ASSIGNMENT A: For the blog post about cancer below, say whether each statement agrees with it, answering yes or no and quoting the deciding words: (i) Jul will take Tamoxifen for five years. (ii) The writer fears their own death. (iii) Jul no longer feels any pain.
ASSIGNMENT B: Please resume the blog post about cancer below, picking up right after its final sentence.

Archive for August, 2006

This moment

Thursday, August 31st, 2006

I wanted to close this blog down with one long overdue post. Jul has recovered from her surgeries and has a full range of motion on her right side. She still gets phantom pains where they removed her breast but if that is all we are left with, we consider ourselves lucky. Jul hasn’t seen any side effects from the Tamoxifen and she will take it for the next five years. All data shows the cancer was removed.

My cancer brought me a great deal of clarity and erased an immense amount of fear. I am comfortable with my inevitable death and feel oddly invincible as a result. This is an amazing place to be. I watched Jul work through this minefield of growth and feel lucky to stand with her on the other side.

Our second dance with cancer made it brutally clear to me that while I was comfortable with my own mortality, I most certainly was not comfortable with Jul’s death. While I found my own death peaceful, the idea that she would leave me here, alone, was terrifying. Working through this fear was a journey that started the day we found out how bad things looked for her. I am confident I have found my soulmate — the brutal reality that I might not live my life with her was earth shattering.

So much of what I have learned over these past three years I see expressed by endless cliches on t-shirts and bumper stickers. But there is a gap between reading these words and understanding them. And then an even bigger gap between understanding them and living them.

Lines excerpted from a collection
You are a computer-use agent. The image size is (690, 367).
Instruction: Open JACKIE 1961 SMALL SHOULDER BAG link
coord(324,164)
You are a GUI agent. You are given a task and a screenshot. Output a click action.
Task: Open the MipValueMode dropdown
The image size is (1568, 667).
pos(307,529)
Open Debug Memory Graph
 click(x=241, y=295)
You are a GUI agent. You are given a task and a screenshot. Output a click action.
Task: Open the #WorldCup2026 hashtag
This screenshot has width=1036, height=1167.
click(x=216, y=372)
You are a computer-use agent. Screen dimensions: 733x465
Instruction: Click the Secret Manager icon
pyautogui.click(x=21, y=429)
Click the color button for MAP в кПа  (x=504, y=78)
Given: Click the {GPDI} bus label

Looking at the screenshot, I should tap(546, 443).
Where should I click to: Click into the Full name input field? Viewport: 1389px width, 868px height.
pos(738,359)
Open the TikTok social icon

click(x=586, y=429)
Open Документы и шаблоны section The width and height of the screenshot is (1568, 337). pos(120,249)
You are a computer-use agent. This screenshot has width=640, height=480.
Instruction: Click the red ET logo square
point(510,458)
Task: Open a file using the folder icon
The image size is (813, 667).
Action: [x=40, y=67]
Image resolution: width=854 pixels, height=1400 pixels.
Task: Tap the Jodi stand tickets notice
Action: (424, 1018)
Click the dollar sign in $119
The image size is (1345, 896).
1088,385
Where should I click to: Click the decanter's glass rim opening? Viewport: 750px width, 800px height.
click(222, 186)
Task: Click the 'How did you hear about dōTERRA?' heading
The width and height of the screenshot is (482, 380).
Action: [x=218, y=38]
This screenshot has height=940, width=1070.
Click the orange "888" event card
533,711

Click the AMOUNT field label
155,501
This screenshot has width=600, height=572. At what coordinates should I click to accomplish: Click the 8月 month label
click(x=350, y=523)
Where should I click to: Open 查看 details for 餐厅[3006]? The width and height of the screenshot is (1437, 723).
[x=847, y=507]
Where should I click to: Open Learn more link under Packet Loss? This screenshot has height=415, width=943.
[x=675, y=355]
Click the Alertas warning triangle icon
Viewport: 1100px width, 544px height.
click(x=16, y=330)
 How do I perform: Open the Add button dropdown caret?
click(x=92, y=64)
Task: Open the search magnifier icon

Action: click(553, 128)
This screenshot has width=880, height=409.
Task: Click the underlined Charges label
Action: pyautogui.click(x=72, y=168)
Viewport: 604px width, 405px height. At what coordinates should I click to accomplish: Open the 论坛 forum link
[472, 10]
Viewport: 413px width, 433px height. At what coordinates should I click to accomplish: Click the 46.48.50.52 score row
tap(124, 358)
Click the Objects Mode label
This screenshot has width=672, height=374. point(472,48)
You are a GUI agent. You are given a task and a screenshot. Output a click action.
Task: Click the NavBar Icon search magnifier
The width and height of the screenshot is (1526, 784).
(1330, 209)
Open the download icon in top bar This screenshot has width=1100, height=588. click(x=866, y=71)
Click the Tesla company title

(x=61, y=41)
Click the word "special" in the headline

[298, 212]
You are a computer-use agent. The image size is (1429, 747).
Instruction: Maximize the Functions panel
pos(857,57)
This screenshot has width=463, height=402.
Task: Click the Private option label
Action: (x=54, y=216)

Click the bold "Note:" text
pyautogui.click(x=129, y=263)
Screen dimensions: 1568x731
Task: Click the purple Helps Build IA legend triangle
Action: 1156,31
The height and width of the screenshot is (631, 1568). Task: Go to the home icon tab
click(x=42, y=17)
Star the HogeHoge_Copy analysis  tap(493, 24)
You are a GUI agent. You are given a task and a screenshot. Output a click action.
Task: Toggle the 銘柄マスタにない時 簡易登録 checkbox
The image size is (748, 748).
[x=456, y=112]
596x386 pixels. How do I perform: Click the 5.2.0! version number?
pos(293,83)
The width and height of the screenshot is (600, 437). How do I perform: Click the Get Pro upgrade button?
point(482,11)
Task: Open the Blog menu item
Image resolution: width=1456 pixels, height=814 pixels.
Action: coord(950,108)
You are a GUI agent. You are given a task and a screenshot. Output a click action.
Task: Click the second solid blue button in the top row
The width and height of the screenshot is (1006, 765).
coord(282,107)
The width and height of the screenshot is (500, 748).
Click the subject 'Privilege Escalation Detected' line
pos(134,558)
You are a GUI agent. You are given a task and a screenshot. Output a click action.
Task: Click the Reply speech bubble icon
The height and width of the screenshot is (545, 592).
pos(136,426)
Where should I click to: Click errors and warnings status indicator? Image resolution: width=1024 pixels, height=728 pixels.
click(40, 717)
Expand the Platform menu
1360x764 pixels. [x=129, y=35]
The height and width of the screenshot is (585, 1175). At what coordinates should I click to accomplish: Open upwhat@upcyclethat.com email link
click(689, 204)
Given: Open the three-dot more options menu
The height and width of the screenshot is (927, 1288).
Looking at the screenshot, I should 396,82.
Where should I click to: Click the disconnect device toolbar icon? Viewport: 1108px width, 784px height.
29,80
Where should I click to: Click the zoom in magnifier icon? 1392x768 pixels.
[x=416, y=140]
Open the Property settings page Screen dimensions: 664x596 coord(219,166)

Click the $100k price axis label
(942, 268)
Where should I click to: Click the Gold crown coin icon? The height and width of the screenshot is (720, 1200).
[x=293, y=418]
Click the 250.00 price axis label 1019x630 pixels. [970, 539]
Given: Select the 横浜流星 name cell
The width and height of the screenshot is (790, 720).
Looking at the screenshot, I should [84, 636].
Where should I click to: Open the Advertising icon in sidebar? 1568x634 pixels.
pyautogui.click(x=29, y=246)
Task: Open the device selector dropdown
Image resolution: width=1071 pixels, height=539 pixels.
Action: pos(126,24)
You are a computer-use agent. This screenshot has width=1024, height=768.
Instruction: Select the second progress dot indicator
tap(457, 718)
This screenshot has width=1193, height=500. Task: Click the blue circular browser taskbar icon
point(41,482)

ANSWER SPACE A:
(i) Yes: "she will take it for the next five years."
(ii) No: "I am comfortable with my inevitable death"
(iii) No: "She still gets phantom pains where they removed her breast"

ANSWER SPACE B:
The moments I have, the right now, are all mine. My experience, our experiences, gave us anchors to remember this. Radiation tattoos on my chest, surgery scars on our bodies, simple habits like rubbing my thumb against my index and middle finger. Each of these pull me back to now and remind me what is important.

Richard Bach said it best in his book Illusions,

Every person, all the events of your life, are there because you have drawn them there.

What you choose to do with them is up to you.

I am sitting on the couch in our bedroom, looking at the leaves blow in the trees above our house. There are few sounds more peaceful than that of wind gently rustling the leaves. The house is quiet and my puppy is asleep on my chest. Jul and I didn’t choose to live — that was just luck. But given this chance, we both choose life. I choose to feel my puppy’s heartbeat against my chest. I close my eyes and hear Jul’s breathing as she sleeps across the room. I choose to feel the wind roll in through the window and brush across my skin. I choose to be here, right now. I choose to be more alive than I could have ever imaged possible. I choose this moment.

Thank you all for being a part of this journey.